(Dokumen):
== == ==
BI Ungkap Alasan Pentingnya Jaga Inflasi di Akhir Tahun

Angka inflasi sangat mempengaruhi keputusan BI dalam menaikkan atau mempertahankan (BI) 7-day Reverse Repo Rate atau suku bunga acuan.

oleh Merdeka.com diperbarui 07 Des 2018, 15:54 WIB
Diterbitkan 07 Des 2018, 15:54 WIB
Deputi Gubernur Senior Bank Indonesia (BI), Mirza Adityaswara. (Yayu Agustini Rahayu Achmud/Merdeka.com)
Deputi Gubernur Senior Bank Indonesia (BI), Mirza Adityaswara. (Yayu Agustini Rahayu Achmud/Merdeka.com)

Liputan6.com, Jakarta - Deputi Gubernur Senior Bank Indoneasia (BI), Mirza Adityaswara, menyebutkan bahwa inflasi di akhir tahun sangat penting untuk dijaga. Alasannya, di periode tersebut banyak kegiatan belanja yang dilakukan oleh masyarakat, terutama bagi yang merayakan Natal dan Tahun Baru.

“Ini penting sekali karena ini mendekati akhir tahun, mendekati Natal bagi nonmuslim. Biasanya memang belanja mendekati akhir tahun lebih banyak aktifitas ekonomi juga lebih banyak, maka kami perlu menjaga inflasi bahan makanan supaya kami menjaga inflasi bisa rendah,” kata Mirza saat dijumpai di Mesjid Kompleks BI, Jakarta, (7/12/2018).

Paling penting, Mirza menjelaskan bahwa kondisi inflasi sangat mempengaruhi keputusan BI dalam menaikkan atau mempertahankan (BI) 7-day Reverse Repo Rate atau suku bunga acuan.

“Kalau bicara suku bunga, suku bunga itu satu tergantung inflasi dan kedua tergantung volatilitas kurs. Kalau inflasi bisa terjaga paling tidak faktor yang mempengaruhi suku bunga kita bisa kendalikan,” ujarnya.
== == ==
(Bagian Data):
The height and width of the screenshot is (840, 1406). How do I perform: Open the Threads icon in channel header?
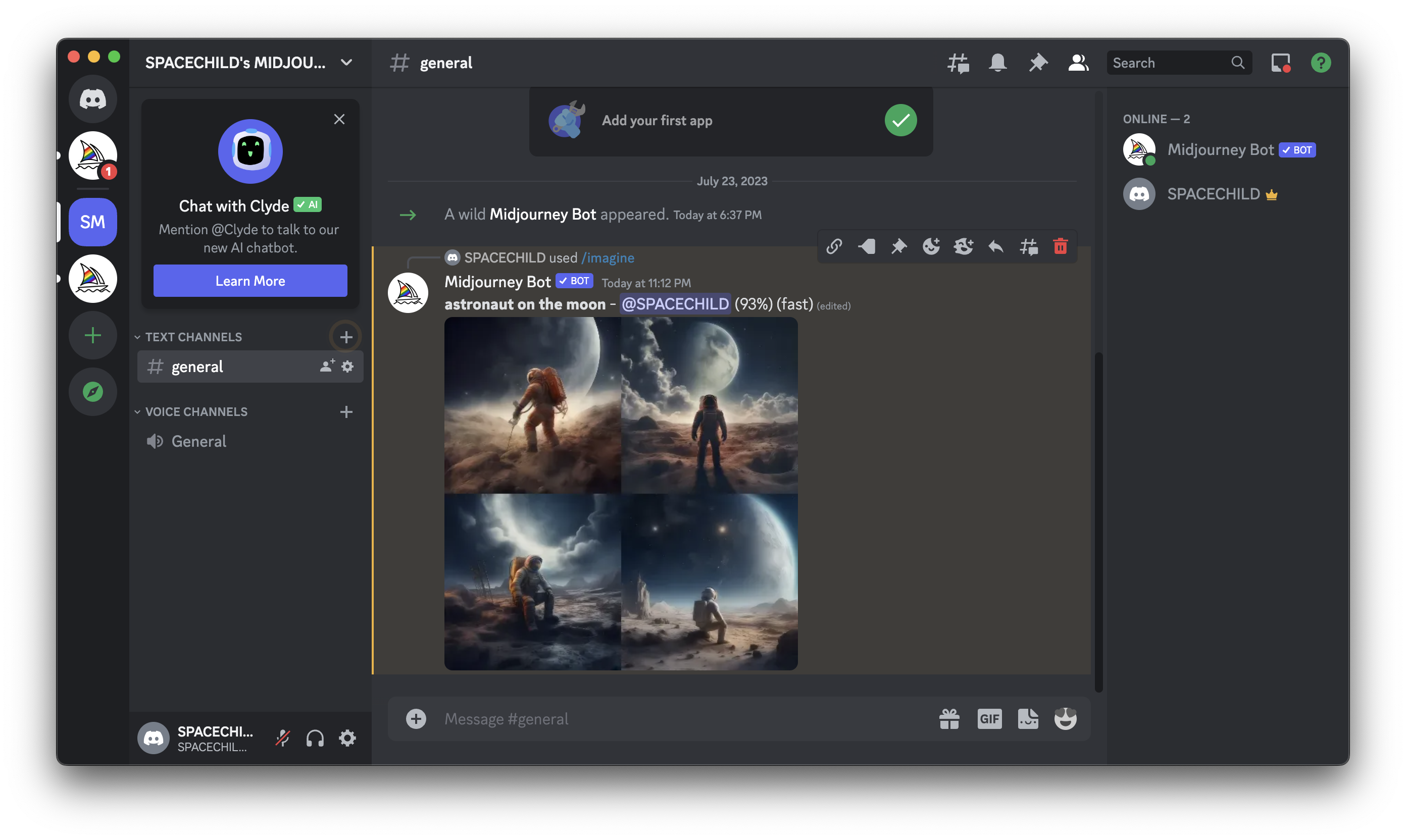click(958, 63)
== == ==
(Tugas Tertulis):
1 - Jawab pertanyaan berikut berdasarkan artikel tentang inflasi akhir tahun:
(a) Apa jabatan Mirza Adityaswara?
(b) Di mana Mirza dijumpai saat menyampaikan keterangannya?
(c) Menurut Mirza, suku bunga bergantung pada dua hal apa?
2 - Salin bagian artikel antara "BI Ungkap Alasan" dan "dan Tahun Baru.", termasuk kedua bagian itu, tanpa mengubah apa pun.
Kerjakan semuanya hanya berdasarkan artikel, bukan daftar.

(Jawaban Setiap Tugas):
1 -
(a) Deputi Gubernur Senior Bank Indonesia (BI).
(b) Di Mesjid Kompleks BI, Jakarta.
(c) Inflasi dan volatilitas kurs.

2 -
BI Ungkap Alasan Pentingnya Jaga Inflasi di Akhir Tahun

Angka inflasi sangat mempengaruhi keputusan BI dalam menaikkan atau mempertahankan (BI) 7-day Reverse Repo Rate atau suku bunga acuan.

oleh Merdeka.com diperbarui 07 Des 2018, 15:54 WIB
Diterbitkan 07 Des 2018, 15:54 WIB
Deputi Gubernur Senior Bank Indonesia (BI), Mirza Adityaswara. (Yayu Agustini Rahayu Achmud/Merdeka.com)
Deputi Gubernur Senior Bank Indonesia (BI), Mirza Adityaswara. (Yayu Agustini Rahayu Achmud/Merdeka.com)

Liputan6.com, Jakarta - Deputi Gubernur Senior Bank Indoneasia (BI), Mirza Adityaswara, menyebutkan bahwa inflasi di akhir tahun sangat penting untuk dijaga. Alasannya, di periode tersebut banyak kegiatan belanja yang dilakukan oleh masyarakat, terutama bagi yang merayakan Natal dan Tahun Baru.